**Prompt A:**
In the text on market decline, how frequent is capitulation compared with panic?
**Prompt B:**
From the text on market decline, reproduce the stretch from "Eventually, panic strikes" through "not low enough." word for word.

**Page excerpt:**
-- START --
The situation continues to deteriorate and people are on denial. The decline is only accelerating. Disbelief that the market will no longer properly rise has more power. The prevailing thoughts are: "Fortunately, I chose brilliant investments, which cannot decline anymore, others realize their goodness." The market may still get a little excited and rise.


Eventually, panic strikes and prices fall rapidly. The daily changes are large and the prices of better investments also fall fast. If you have to sell, you can only sell the good stuff. The majority believe it is better to sell before they lose all their money. The prevailing thoughts are, “I have to sell my assets before others” or “Now I must sell so I will not lose everything.” There is not always a panic. Sometimes it takes a few days or weeks before it ends. Wide fronts of double-digit decline rates are normal in panic. No contingency attempts are working. Prices fall as soon as the stock market opens and stop-loss regulations are not low enough.


After a possible severe panic, there is often still a capitulation ahead. The hope of the majority is gone. The prevailing thoughts: "Everything will be lost, why should I care about my assets anymore?" or "I will never invest again." This phase signifies the last possible major downturn before the bottoms. During it, it is safe to return to the market without borrowed money. It is less common than panic.
-- END --
(Word and element location data)
-- START --
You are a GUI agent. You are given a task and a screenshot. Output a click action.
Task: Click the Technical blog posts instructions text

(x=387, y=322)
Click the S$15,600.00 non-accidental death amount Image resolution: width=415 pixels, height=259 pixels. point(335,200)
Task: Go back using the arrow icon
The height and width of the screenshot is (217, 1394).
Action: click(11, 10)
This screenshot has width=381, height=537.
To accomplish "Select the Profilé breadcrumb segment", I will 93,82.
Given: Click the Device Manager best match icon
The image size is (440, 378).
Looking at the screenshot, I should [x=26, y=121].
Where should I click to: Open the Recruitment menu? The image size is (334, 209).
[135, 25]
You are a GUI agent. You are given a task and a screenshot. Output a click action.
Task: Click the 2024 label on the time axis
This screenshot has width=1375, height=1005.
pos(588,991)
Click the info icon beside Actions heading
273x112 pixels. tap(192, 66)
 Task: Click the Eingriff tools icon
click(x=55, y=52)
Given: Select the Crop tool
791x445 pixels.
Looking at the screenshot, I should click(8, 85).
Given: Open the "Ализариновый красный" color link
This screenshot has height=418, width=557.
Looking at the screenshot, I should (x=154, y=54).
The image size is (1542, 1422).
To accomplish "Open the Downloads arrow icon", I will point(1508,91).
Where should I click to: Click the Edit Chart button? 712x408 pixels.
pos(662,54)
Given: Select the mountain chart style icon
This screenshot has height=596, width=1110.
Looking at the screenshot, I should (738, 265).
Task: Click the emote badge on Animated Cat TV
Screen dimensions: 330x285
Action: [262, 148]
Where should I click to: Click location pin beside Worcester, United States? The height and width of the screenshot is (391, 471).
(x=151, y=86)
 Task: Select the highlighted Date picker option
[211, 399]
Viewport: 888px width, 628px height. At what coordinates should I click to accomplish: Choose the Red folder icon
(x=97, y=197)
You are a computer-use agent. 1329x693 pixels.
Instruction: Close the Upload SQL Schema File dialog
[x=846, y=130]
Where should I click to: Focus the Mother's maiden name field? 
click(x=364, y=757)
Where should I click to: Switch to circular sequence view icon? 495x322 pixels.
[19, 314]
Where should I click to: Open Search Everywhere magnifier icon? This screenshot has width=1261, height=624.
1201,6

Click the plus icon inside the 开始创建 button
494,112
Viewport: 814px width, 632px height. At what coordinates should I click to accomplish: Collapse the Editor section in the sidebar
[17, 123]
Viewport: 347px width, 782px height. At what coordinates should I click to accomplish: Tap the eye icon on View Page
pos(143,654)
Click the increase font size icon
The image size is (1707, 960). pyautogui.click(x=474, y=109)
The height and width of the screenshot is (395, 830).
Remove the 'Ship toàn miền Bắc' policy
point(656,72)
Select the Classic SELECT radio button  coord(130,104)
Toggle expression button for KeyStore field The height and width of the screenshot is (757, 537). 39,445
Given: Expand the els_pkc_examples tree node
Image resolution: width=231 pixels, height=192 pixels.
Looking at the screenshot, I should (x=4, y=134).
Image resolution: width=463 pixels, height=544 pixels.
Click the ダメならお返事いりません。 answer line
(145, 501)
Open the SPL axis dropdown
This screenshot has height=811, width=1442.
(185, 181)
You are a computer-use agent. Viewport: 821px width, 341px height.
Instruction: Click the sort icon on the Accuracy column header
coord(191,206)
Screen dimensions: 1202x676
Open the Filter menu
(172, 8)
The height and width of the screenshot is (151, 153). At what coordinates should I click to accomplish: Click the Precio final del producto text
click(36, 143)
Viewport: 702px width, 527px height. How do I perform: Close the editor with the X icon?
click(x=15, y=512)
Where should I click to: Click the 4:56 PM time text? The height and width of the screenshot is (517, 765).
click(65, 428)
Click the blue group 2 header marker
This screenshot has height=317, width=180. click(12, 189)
-- END --
**Result A:**
Capitulation is less common than panic.

**Result B:**
Eventually, panic strikes and prices fall rapidly. The daily changes are large and the prices of better investments also fall fast. If you have to sell, you can only sell the good stuff. The majority believe it is better to sell before they lose all their money. The prevailing thoughts are, “I have to sell my assets before others” or “Now I must sell so I will not lose everything.” There is not always a panic. Sometimes it takes a few days or weeks before it ends. Wide fronts of double-digit decline rates are normal in panic. No contingency attempts are working. Prices fall as soon as the stock market opens and stop-loss regulations are not low enough.